The AFT model uses covariates to place individuals on different time scales { note the scaling by the covariates in $$S(t|Z)$$ via $$exp[\theta Z]$$. The AFT model can be rewritten in a log-linear form, where the log of failure time (call this logX) is linearly related to the mean $$\mu$$, the acceleration factor, and an error term $$\sigma W$$: $log X = \theta'Z+\sigma W$

### 20.14.2 Different AFT Models

There are several AFT models depending on the assumption about the distribution of the error $$W$$.
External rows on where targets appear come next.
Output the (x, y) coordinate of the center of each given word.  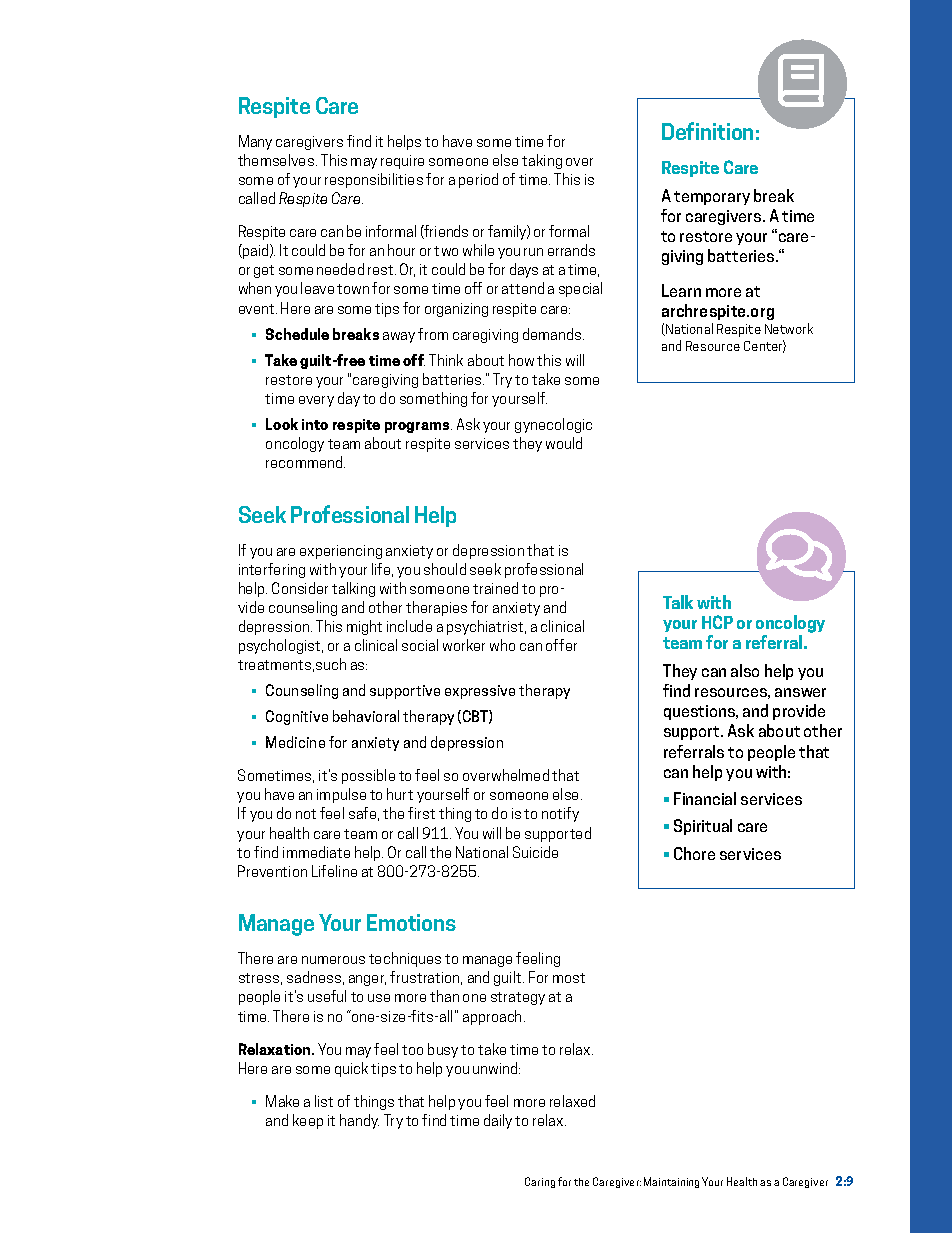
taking (542, 161)
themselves (276, 160)
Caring (540, 1182)
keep (308, 1121)
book (801, 80)
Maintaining (671, 1182)
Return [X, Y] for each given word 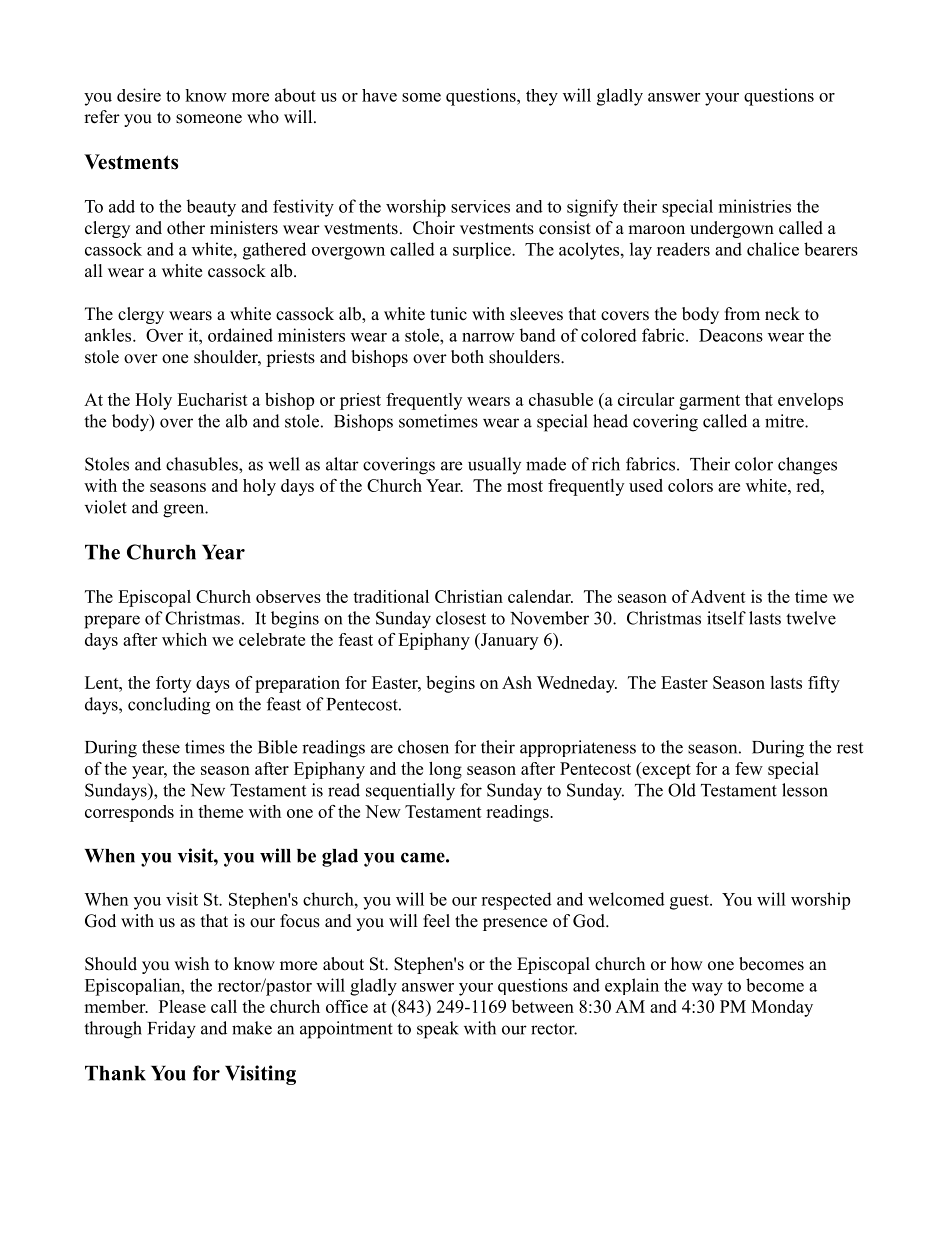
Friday [172, 1030]
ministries [755, 206]
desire [139, 95]
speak [438, 1030]
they [542, 97]
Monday [782, 1008]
Distribution df Included in Survival
Exponential 1 yes
Weibull 2 yes
lognormal 2 yes
log logistic 2 yes
generalized gamma 3 no

### 20.14.3 Weibull

The Weibull distribution has a survival function equal to $S(t)=exp(-(\lambda t)^\rho)$

and a hazard function equal to $\Lambda(t)=\rho \lambda(\lambda t)^{\rho-1}$

where $$\lambda>0$$ and $$\rho>0$$. A special case of the Weibul functions is the exponential distribution when $$\rho=1$$.

If $$\rho > 1$$, then the risk increases over time.

If $$\rho < 1$$, then the risk decreases over time.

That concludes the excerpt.